In recent times, it has sometimes been thought and occasionally said out loud that Jesus was a Jewish reformer who taught a simple way of life and preached about God's reign while Paul turned Jesus into the Son of God and started a new religion. This is a hopelessly wrong-headed understanding.
It is not at all likely that Paul thought Christianity was a new religion. He was a Jew, a faithful Jew, a member of the most strident sect of the Pharisees.
While most Jews did not accept that Jesus was the Messiah, Paul's preaching that he was did not constitute a heresy or a rupture with Judaism.
Saul of Tarsus underwent a conversion on the road to Damascus. It was a radical conversion. He went from persecuting followers of "The Way" to making Jesus the very core of his life. He understood that with the death and resurrection of Jesus, the longings of the prophets that the covenant between God and his chosen people extend to the ends of the earth would be fulfilled. The covenant would be made universal.
Paul did the logical thing. He preached the Good News to non-Jews, the Gentiles. He preached it tirelessly and with incredible perseverance. He preached the Good News of universal inclusion in God's covenant of love.
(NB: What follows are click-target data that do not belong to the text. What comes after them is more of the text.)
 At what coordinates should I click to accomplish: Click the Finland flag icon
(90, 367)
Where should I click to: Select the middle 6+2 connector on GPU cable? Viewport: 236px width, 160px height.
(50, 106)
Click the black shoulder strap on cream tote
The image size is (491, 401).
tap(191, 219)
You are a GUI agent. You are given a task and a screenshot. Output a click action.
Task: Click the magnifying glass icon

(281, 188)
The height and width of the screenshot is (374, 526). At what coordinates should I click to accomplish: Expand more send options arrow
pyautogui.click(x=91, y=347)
If today we are inclined to see Paul as a moralizing, paternalistic sexist who tolerated slavery, we need to remember that. Of all the early Christians, Paul was the clearest about there being no exclusive religious elite. All are equal in God's reign.
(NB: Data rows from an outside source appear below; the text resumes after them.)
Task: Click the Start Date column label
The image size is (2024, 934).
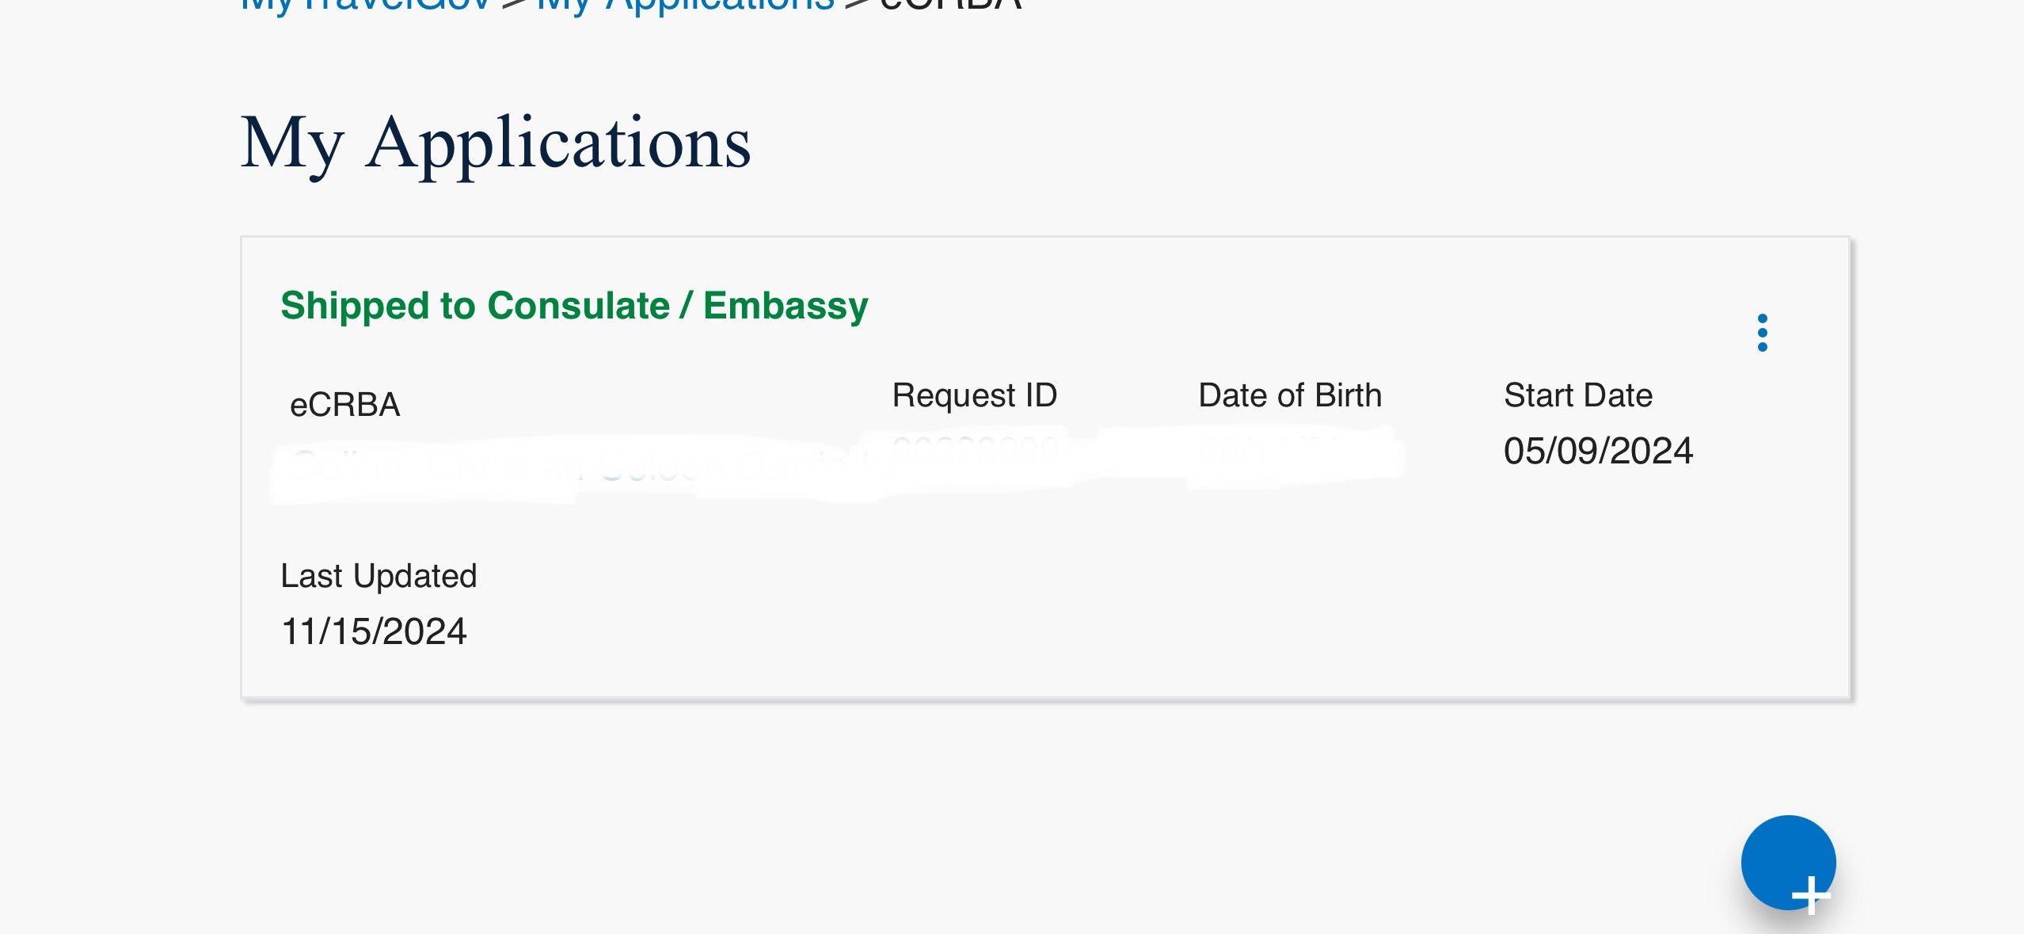Action: 1578,395
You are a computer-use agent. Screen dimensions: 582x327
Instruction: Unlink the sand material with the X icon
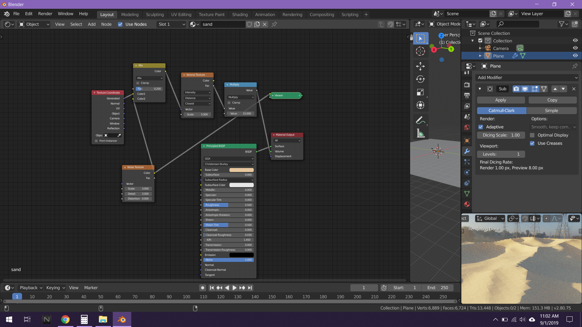pos(265,24)
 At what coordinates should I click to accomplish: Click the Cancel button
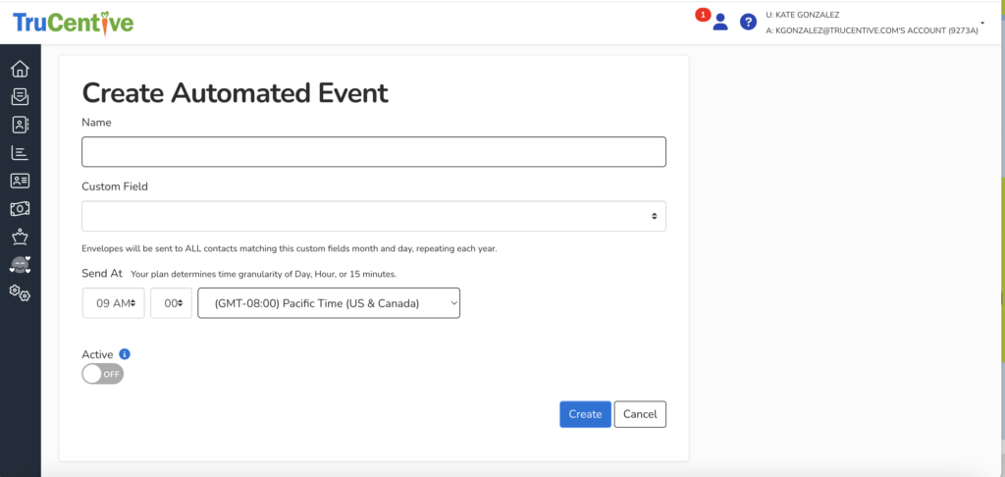point(640,414)
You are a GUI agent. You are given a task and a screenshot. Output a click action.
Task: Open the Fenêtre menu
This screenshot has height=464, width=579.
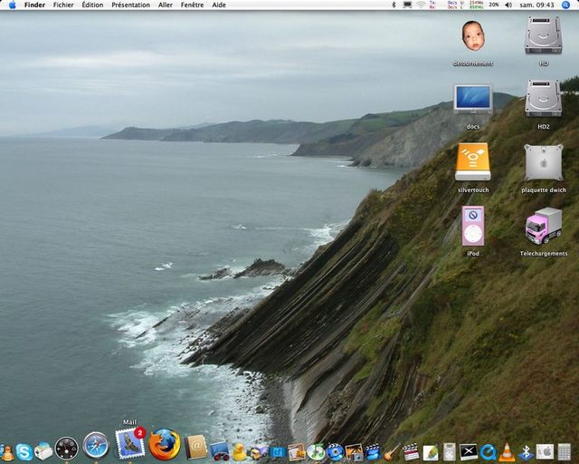192,5
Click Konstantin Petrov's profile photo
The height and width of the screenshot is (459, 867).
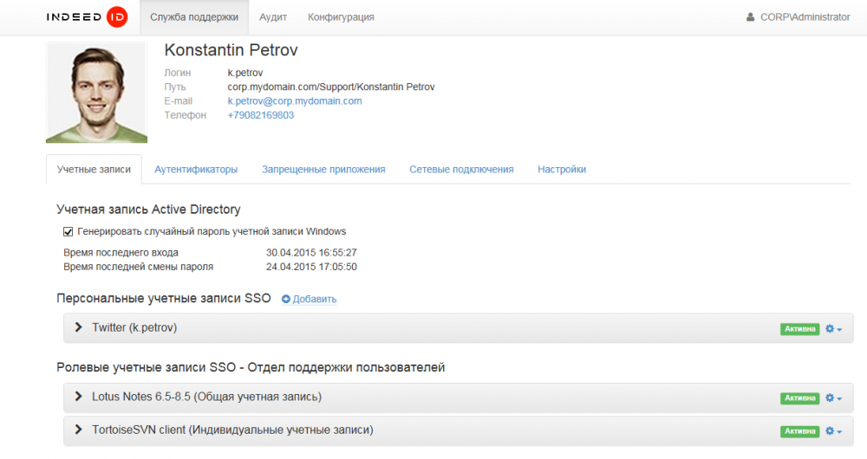pos(96,93)
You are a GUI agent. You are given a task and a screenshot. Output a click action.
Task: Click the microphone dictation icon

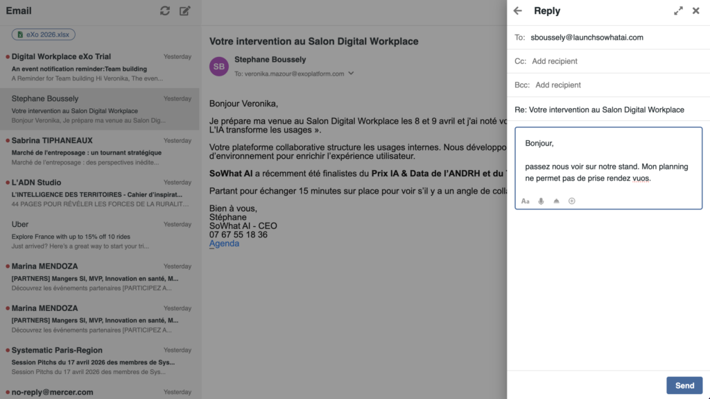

Paul told the Christians in Corinth: "In the one Spirit we were all baptized into one body - Jews or Greeks, slaves or free - and we were all made to drink of one Spirit" (1 Corinthians 12:13).
The law determining relations among the followers of Jesus is not one of dominance and submission. It is one of mutual acceptance and charity.
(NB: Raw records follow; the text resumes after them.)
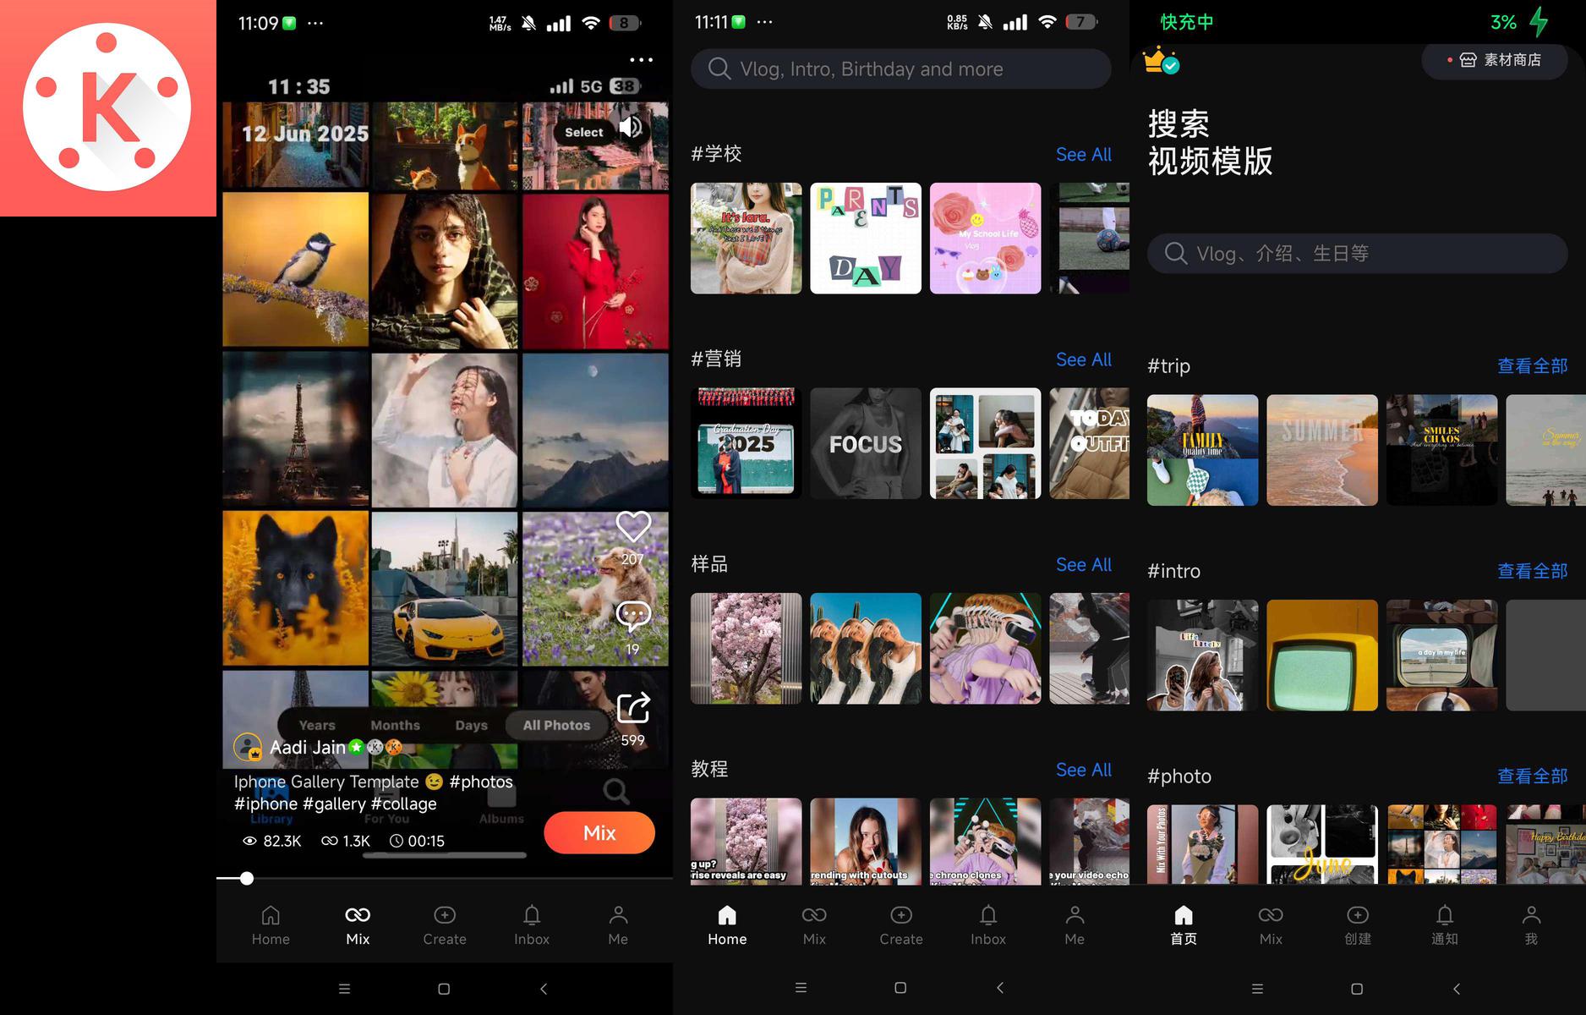The image size is (1586, 1015).
Task: Tap Android back button under first panel
Action: pyautogui.click(x=544, y=989)
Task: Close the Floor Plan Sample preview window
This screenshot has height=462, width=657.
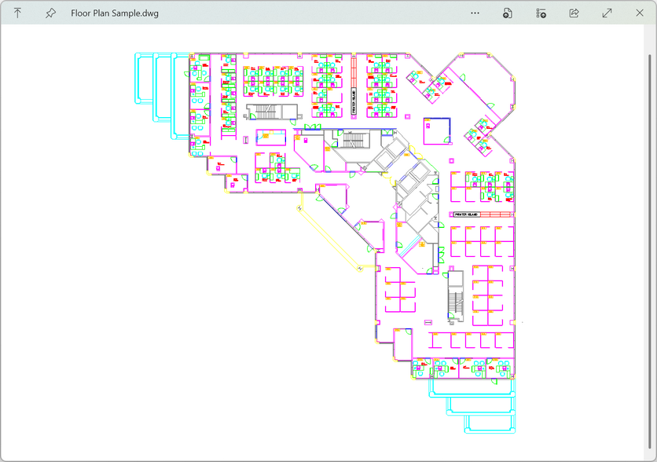Action: pyautogui.click(x=640, y=13)
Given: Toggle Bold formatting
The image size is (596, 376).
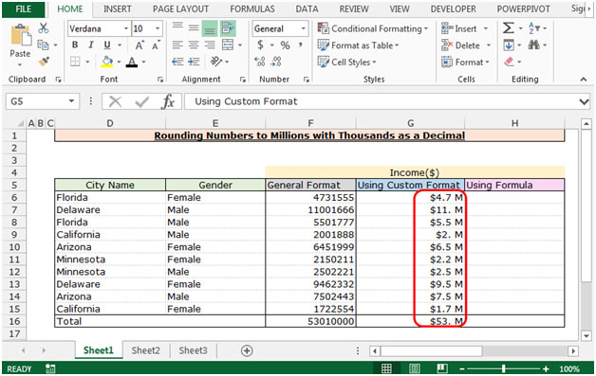Looking at the screenshot, I should [x=75, y=45].
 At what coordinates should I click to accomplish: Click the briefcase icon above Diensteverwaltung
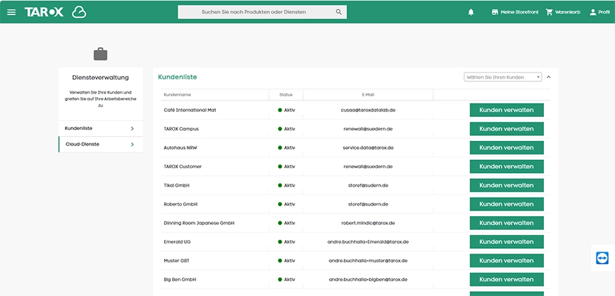pyautogui.click(x=100, y=54)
This was a revolutionary insight, one that has led directly to the democratic, egalitarian thrust of Western societies. It is no wonder that Paul was knocked off his horse (except that it's unlikely that he had a horse). The world would change forever because of God's extension of the covenant to all.
There is much more to be said about this. So, over the next year, I will endeavour to do so with this series of articles written to help our readers through the year of St. Paul that begins June 28.
I have no special qualifications to do this. OK, the archbishop and the WCR's board of directors entrust me with the task of commenting on matters of faith and its intersection with contemporary society.
But I am not a theologian. Like you, I am one of the average Christians to whom Paul addressed his letters. Over the last few months, I have read several commentaries on St. Paul's writings to help me better understand this subject and to avoid errors in interpretation. But I do not try to present scholarly expertise in this series of articles.
My desire is that these articles will lead you to deepen your understanding of our faith by meditating on Paul's letters. I have found my own study of St. Paul to be enriching and I hope you will find the same.